Sadly, I must make the same comment about one aspect of the report on Missing and Murdered Indigenous Women. The Globe and Mail reports that “Chief Commissioner Marion Buller told the crowd that the Canadian state has deliberately and systemically violated racial, gender, human and Indigenous rights. That was “designed,” Ms. Buller said, “to displace Indigenous peoples from their lands, social structures and governance, to eradicate their existence as nations and communities, families and individuals, [and] is the cause of the disappearances, murders and violence experienced by Indigenous women, girls, and [two-spirit, lesbian, gay, bisexual, transgender, queer, questioning, intersex and asexual] people.” … Judge Buller, a person for whom I have the greatest possible respect added that “This is genocide … [and] … Based on the evidence that we heard and read [that] was an inescapable conclusion.”
I am sorry to say that’s hyperbolic nonsense.

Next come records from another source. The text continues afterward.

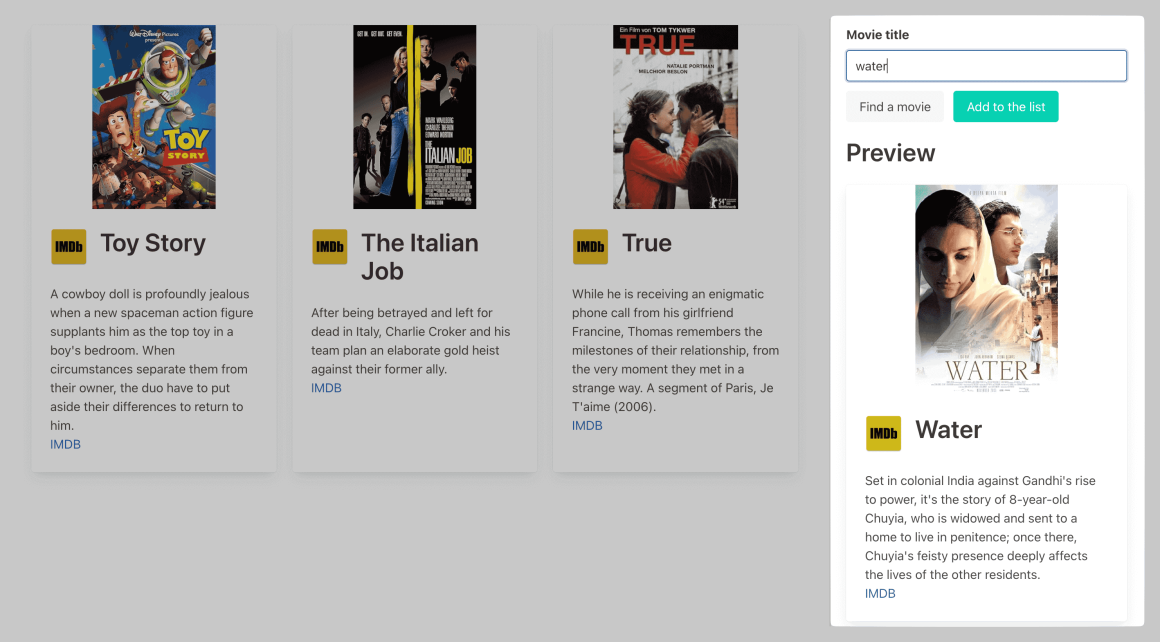Open The Italian Job poster image
Screen dimensions: 1160x642
point(414,117)
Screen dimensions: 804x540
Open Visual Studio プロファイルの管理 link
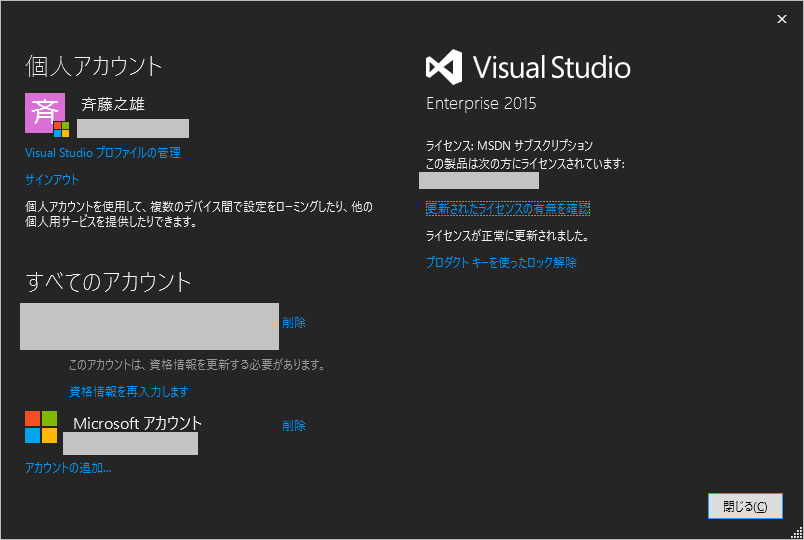pyautogui.click(x=103, y=153)
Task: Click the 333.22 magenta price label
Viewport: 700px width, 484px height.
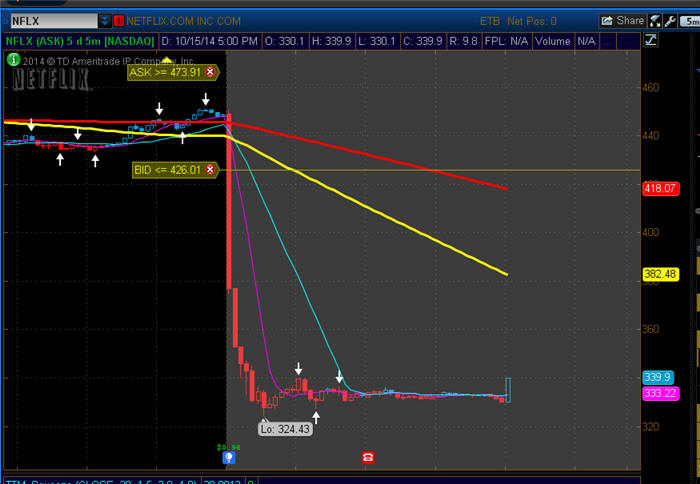Action: pyautogui.click(x=663, y=394)
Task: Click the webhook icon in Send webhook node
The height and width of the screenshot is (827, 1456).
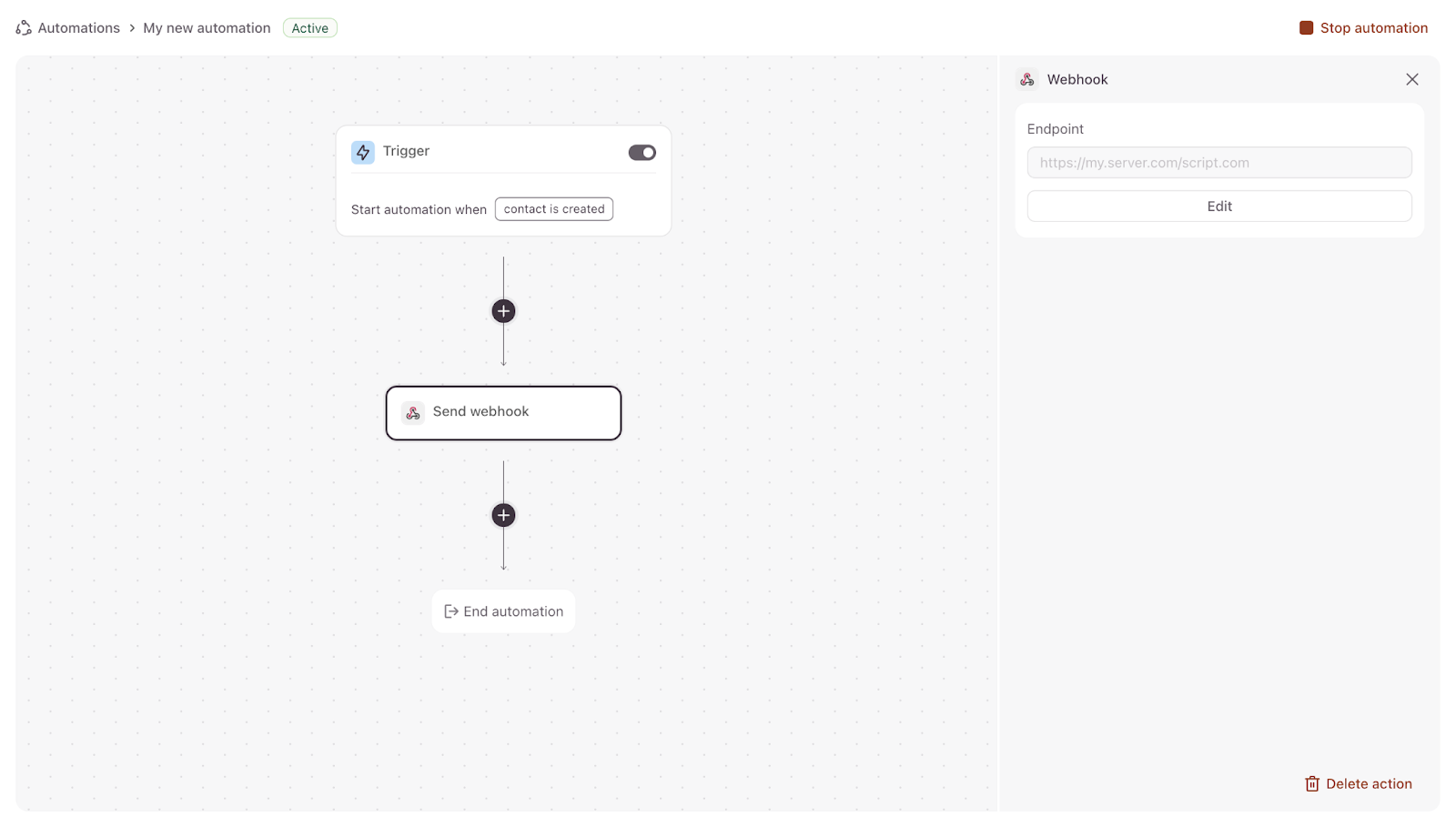Action: point(413,413)
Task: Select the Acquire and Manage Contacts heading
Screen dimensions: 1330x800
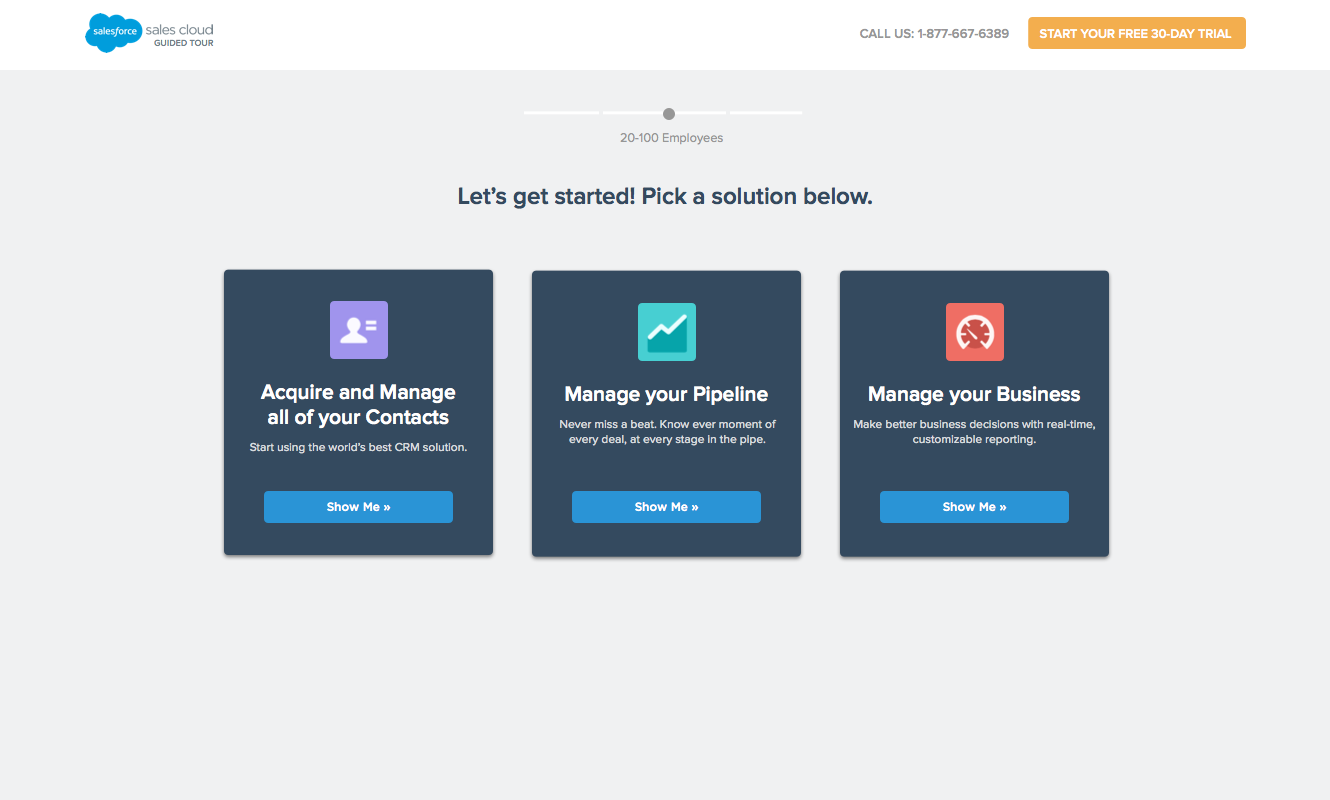Action: pyautogui.click(x=358, y=405)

I agree that ““the Canadian state has deliberately and systemically violated racial, gender, human and Indigenous rights … [I accept, with reservations, the notion] … That was “designed to displace Indigenous peoples from their lands, social structures and governance, to eradicate their existence as nations and communities … [and I agree that it contributed to] … the disappearances, murders and violence experienced by Indigenous women, girls, and [two-spirit, lesbian, gay, bisexual, transgender, queer, questioning, intersex and asexual] people.”” I do not accept that “”the Canadian state has deliberately and systemically [implemented policies and programmes] designed to eradicate … families and individuals.”” I accept that successive governments wanted to “eradicate” the indigenous “nations and communities,” in order to make way for the unrestricted exploitation of native lands for the benefit of the larger, settled (or settler, if you prefer) society, but I do not believe that any fair reading of Canadian history supports the notion that anyone, not Sir John A MacDonald, not Alexander Mackenzie, who passed the first Indian Act in 1876, and certainly not Stephen Harper of Justin Trudeau ever intended “to eradicate … families and individuals.” They certainly, as the Canadian Encyclopedia says (link above), hoped that “natives should be assimilated first by treaties, and then through property ownership and enfranchisement. Eventually, it was thought, the result would be the end of “Indian status.”” They may have been greedy, their policies may have been insensitive, they may have been racist, although I think not, in most cases, and their policies have, without a doubt, contributed to a culture of despair in too many First Nations communities. I believe that many 19th and 20th century Canadians saw indigenous people as exactly like us, but disadvantaged by their cultures (there were (are) more than one) and lack of education and technology. But what they did, even at the worst, does not rise to anywhere near the status that some First Nations activists want to ascribe to it: genocide.
This was genocide …
… so was this …
… and there have been others, but nothing even remotely like that ever happened in Canada, nothing since the unplanned, accidental extinction of the Beothuk people has come anywhere near to being an attempt “to eradicate their existence as nations and communities, families and individuals.” If there ever had been such an attempt then the word genocide might be applicable; there wasn’t, so it isn’t.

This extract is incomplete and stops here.